Comment by Udik

7 years ago

> why bother?

Because I'm a bit annoyed by what seems to me a growing push towards confusing the judgement of someone's work with their moral qualities. I see it as fundamentally anti-intellectual, as it strives to bring extraneous criteria in the evaluation of what should stand and be judged on its own. A scientific theory or a work of art aren't less valuable because their authors or proponents are or aren't communists, or arians; a literary masterpiece isn't diminished by the fact that its author was an anti-semite, or sadist; a great movie director remains a great director even if she did horrible things in her private life. Very little of our past science and philosophy and arts would still be standing if we were to apply these criteria, and I very strongly doubt we'd gain something better. Every single time "political" criteria have been used to judge the value of intellectual products, it's been the indicator of serious troubles, both for the society doing it and for the overall quality of the disciplines.

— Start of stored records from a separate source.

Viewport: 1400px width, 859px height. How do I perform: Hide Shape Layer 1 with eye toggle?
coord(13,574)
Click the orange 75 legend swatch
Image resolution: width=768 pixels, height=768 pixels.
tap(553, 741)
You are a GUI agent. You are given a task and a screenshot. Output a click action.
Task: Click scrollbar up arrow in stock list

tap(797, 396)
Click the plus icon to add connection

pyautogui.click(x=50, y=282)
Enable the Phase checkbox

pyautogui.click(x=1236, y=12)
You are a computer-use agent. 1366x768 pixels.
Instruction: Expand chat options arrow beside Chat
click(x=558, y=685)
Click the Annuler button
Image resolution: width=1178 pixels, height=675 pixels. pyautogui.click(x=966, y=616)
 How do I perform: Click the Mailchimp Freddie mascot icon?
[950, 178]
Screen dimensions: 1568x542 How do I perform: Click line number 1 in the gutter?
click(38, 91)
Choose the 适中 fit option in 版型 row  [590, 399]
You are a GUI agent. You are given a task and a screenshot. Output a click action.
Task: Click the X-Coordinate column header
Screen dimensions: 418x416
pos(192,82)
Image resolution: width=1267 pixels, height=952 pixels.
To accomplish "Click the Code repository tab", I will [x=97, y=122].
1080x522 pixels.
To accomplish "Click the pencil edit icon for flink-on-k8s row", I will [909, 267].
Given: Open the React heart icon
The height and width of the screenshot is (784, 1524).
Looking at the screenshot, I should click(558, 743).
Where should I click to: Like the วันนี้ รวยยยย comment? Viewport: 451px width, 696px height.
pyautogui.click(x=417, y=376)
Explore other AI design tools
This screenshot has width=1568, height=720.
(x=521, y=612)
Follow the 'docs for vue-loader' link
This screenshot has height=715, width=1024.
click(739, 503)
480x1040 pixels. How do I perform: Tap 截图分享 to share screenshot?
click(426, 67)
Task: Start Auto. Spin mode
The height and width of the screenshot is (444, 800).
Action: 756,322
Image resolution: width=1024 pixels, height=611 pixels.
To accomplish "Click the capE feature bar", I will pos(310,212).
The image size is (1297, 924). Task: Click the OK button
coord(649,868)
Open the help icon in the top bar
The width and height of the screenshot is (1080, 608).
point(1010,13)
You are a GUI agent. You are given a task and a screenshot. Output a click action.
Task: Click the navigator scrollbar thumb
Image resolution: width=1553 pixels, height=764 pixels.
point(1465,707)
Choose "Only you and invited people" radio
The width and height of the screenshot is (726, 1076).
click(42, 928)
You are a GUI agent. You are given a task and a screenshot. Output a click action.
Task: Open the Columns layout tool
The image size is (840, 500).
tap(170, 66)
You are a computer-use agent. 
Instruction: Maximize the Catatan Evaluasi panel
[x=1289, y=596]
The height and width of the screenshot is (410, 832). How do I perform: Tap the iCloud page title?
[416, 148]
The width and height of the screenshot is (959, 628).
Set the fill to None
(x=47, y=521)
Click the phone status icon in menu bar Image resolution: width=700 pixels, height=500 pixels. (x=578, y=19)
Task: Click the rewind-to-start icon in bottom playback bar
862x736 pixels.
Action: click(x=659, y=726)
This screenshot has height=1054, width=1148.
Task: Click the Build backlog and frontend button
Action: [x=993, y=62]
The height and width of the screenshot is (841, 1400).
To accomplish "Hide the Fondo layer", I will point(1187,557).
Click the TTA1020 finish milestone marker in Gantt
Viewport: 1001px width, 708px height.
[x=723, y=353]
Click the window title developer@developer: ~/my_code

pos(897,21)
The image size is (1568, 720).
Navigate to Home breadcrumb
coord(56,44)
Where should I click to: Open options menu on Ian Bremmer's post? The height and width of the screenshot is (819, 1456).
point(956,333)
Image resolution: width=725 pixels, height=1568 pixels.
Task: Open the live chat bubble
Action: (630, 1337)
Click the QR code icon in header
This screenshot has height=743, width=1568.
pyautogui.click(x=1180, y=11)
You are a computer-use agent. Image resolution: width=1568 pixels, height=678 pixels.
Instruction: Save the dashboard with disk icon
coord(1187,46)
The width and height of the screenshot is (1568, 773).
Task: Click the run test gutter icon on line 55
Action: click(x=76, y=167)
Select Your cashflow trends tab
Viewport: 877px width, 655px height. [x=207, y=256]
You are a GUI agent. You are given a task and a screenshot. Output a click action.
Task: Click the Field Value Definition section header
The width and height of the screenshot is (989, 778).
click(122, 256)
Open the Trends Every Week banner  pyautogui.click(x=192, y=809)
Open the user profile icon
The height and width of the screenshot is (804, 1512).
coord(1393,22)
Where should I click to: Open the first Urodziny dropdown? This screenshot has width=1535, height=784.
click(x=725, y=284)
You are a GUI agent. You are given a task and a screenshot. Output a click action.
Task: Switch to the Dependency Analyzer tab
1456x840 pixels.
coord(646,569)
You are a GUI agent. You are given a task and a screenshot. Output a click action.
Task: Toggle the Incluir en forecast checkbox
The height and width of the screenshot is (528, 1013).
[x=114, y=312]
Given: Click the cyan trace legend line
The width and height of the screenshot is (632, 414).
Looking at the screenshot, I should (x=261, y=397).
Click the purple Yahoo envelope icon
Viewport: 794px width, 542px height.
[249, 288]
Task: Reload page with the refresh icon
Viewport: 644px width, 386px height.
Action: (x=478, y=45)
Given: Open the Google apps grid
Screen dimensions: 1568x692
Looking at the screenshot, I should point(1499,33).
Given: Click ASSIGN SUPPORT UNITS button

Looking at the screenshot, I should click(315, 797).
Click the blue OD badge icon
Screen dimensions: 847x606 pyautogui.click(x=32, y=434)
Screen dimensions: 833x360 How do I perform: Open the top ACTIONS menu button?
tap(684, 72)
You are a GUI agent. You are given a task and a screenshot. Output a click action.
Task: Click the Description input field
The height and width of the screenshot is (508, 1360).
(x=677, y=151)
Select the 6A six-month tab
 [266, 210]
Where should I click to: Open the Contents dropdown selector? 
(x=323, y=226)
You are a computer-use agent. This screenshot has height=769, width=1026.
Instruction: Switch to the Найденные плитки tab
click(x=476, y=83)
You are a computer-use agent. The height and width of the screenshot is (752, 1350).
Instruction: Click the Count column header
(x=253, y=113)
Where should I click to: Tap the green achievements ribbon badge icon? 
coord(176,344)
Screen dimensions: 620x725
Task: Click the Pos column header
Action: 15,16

That is your personal choice, and is fine. But I think you can happily coexist with these other people:

- Those who care about influencing their culture and want to do what they can to change it.

- Those who are concerned with where their money goes and whether or not they think that that is the most effective use of their money.

Feel free to ignore the concerns of those groups and do what you want. But I don't think that wading into a conversation you fundamentally don't want to be a part of is effective.

  • > I don't think that wading into a conversation you fundamentally don't want to be a part of...

    I was replying to a comment that claimed that

    "no real process in place for situations of misconduct in the office [..] would be like Google not having a process to investigate and resolve site outages - it would be unthinkable"

    This to me is clearly a confusion between two completely different things: what Google produces, and what are Google's internal ethics. iPhones are not worse products because working with Steve Jobs was a nightmare. I value the distinction.

>I see it as fundamentally anti-intellectual, as it strives to bring extraneous criteria in the evaluation of what should stand and be judged on its own. A scientific theory or a work of art aren't less valuable because their authors or proponents are or aren't communists

The ethics of science does exactly this. A common question which has been asked for much of the 20th Century is: should we use scientific results that are the product of non-consensual human experimentation. an extreme but often used example experiments that were carried out by the Nazis at concentration camps. Outside of science consider the debate over the works of Wagner [0], Knut Hamson [1], or Heidegger [2]. Ethics matters when judging intellectual output. For

These are fundamental questions of ethics which have a long intellectual history of debate and discussion. You are welcome to hold your own opinions on them, but I don't think the way in which you are framing the debate is helpful, e.g. "a growing push", "confusing the judgement", "fundamentally anti-intellectual", etc... Ethical questions which have received this much thoughtful discussion and examination should be treated with respect.